[Saved entries]
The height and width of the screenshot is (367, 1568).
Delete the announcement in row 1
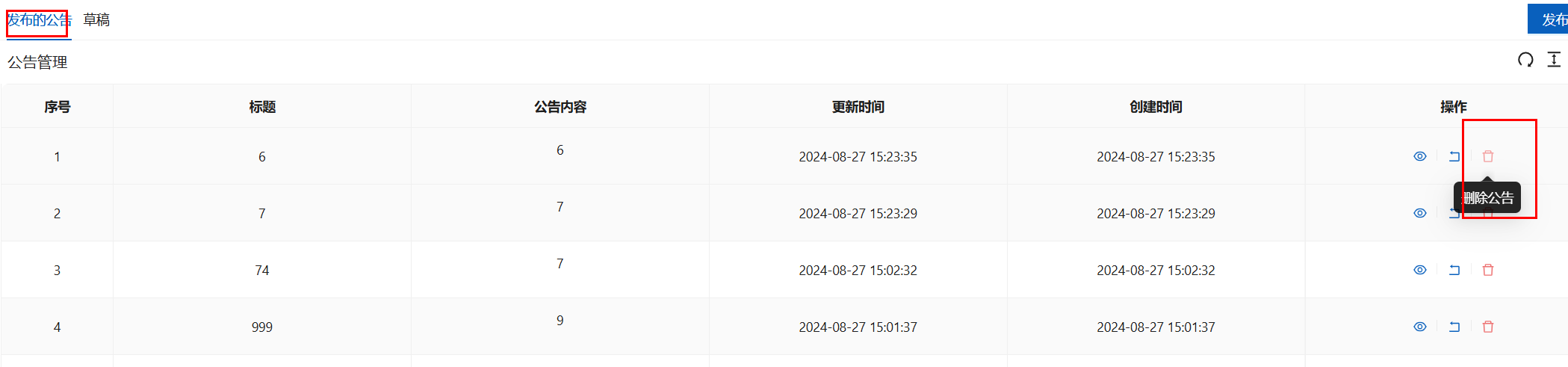click(1488, 156)
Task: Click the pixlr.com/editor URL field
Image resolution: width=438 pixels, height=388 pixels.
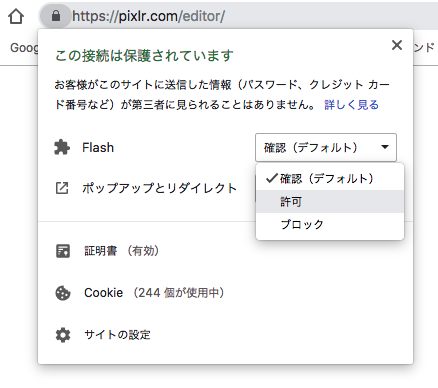Action: point(253,16)
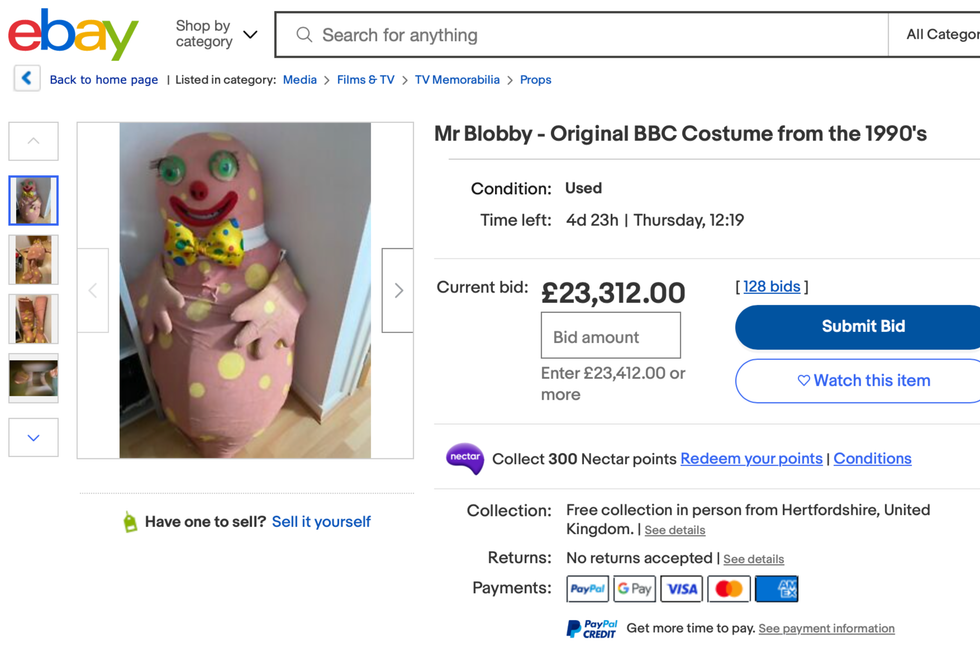The height and width of the screenshot is (653, 980).
Task: Select the second costume thumbnail
Action: [x=34, y=259]
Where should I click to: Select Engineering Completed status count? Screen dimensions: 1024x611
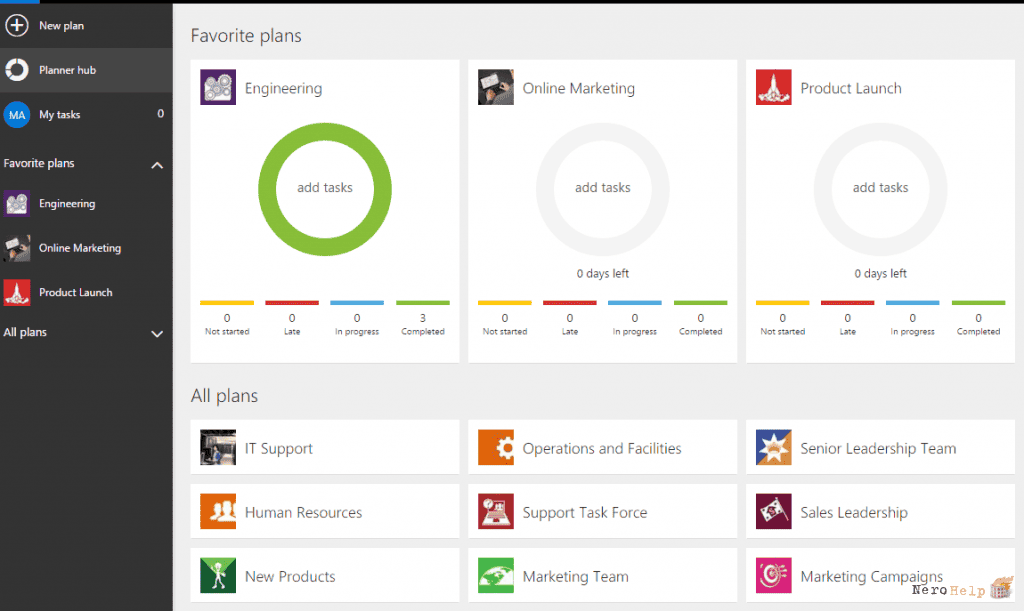pos(423,318)

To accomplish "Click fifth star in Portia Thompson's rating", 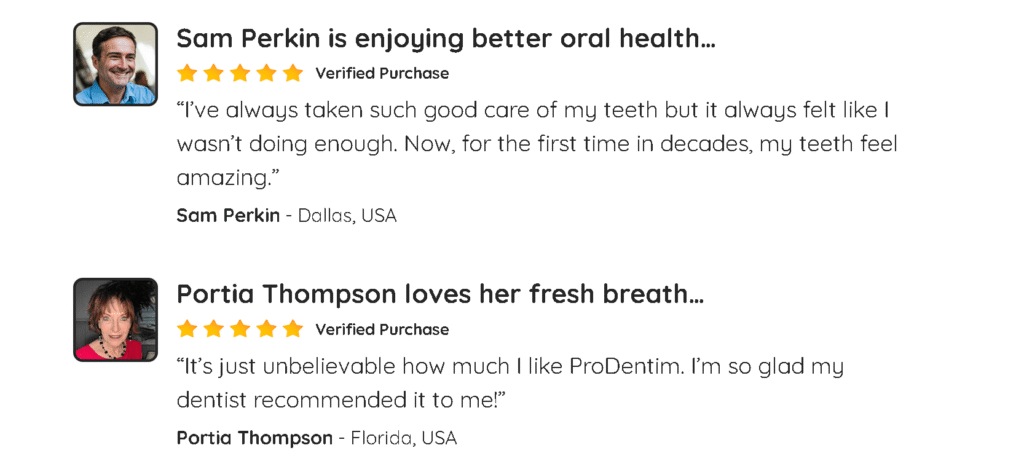I will (x=293, y=329).

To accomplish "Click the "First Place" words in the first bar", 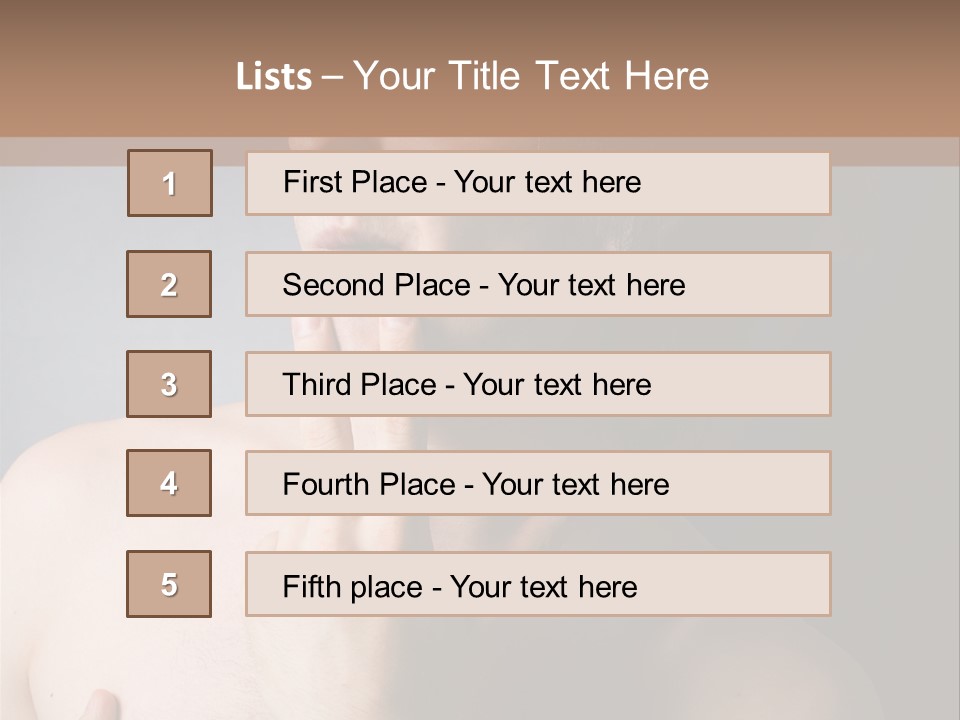I will 354,182.
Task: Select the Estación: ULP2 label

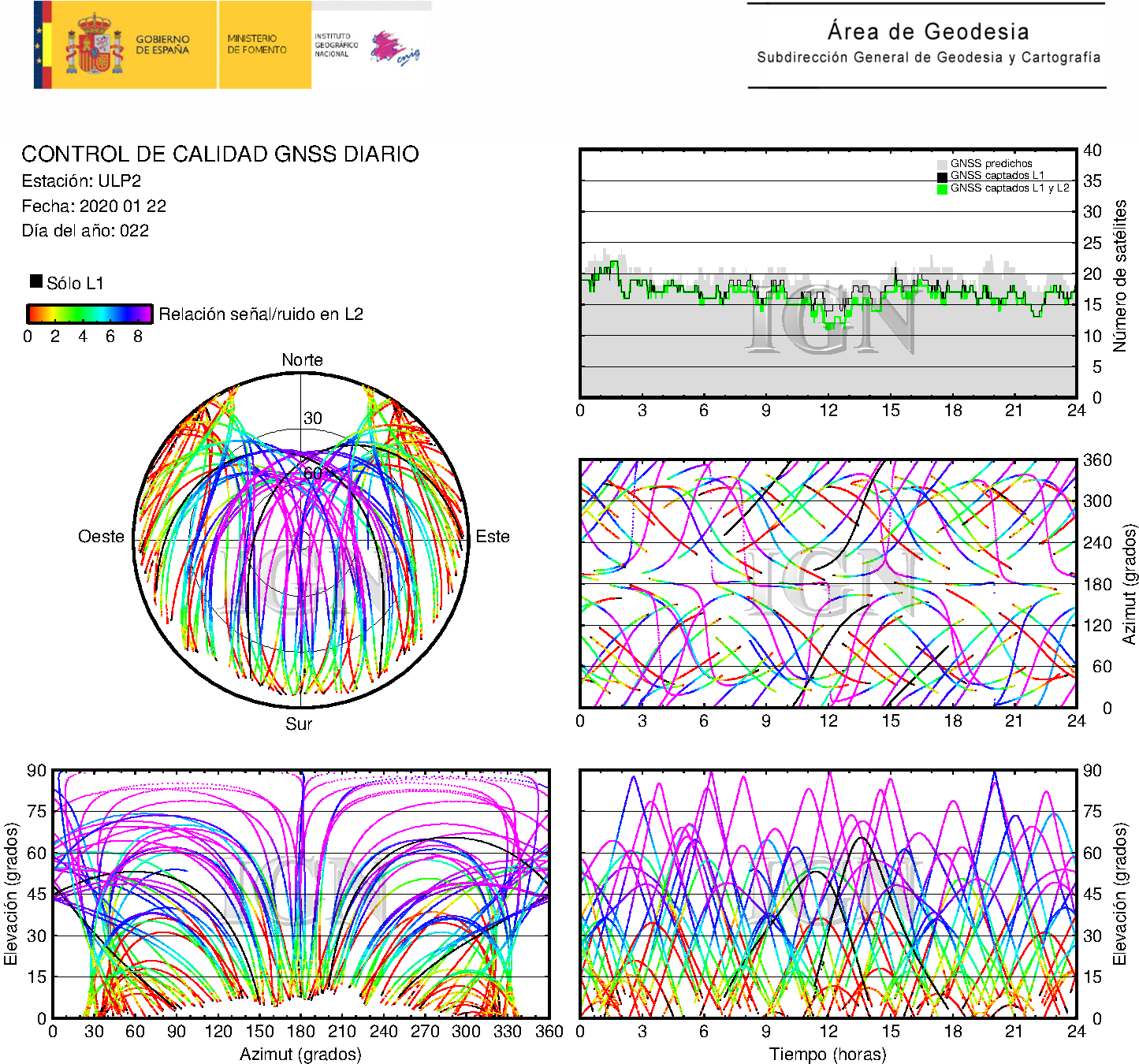Action: [81, 181]

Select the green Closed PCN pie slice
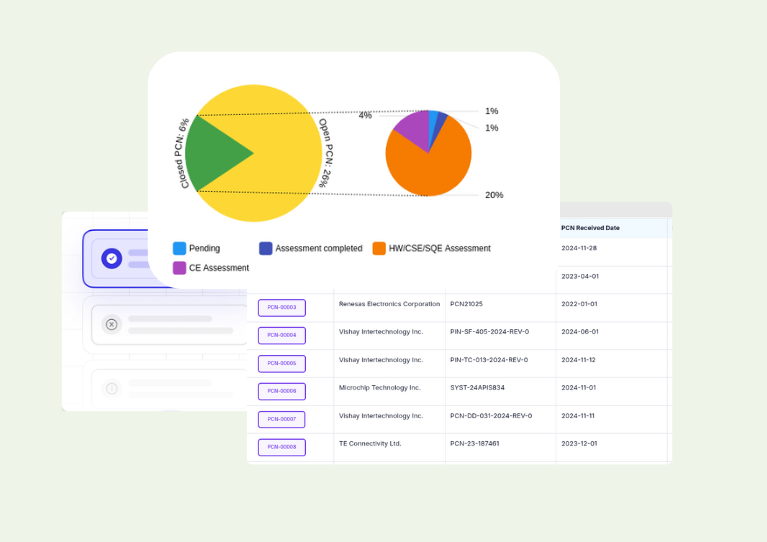pos(214,153)
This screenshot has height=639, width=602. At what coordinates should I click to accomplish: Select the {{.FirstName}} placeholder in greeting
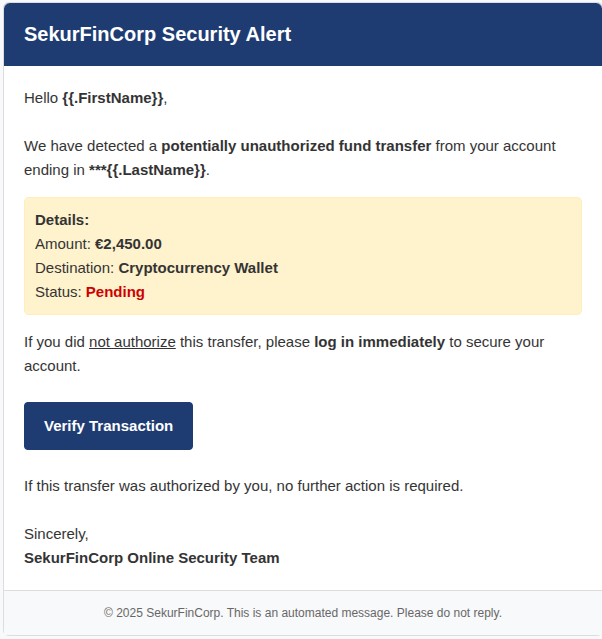112,98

» **AIM OF THE EXERCISE**
In the data, the line that contains "This screenshot has" begins the part to write out; restate it and each line after it word for word through the end, with no pictures.

» **TASK SOLUTION**
This screenshot has height=639, width=602. At what coordinates should I click to accomplish: Select the {{.FirstName}} placeholder in greeting
112,98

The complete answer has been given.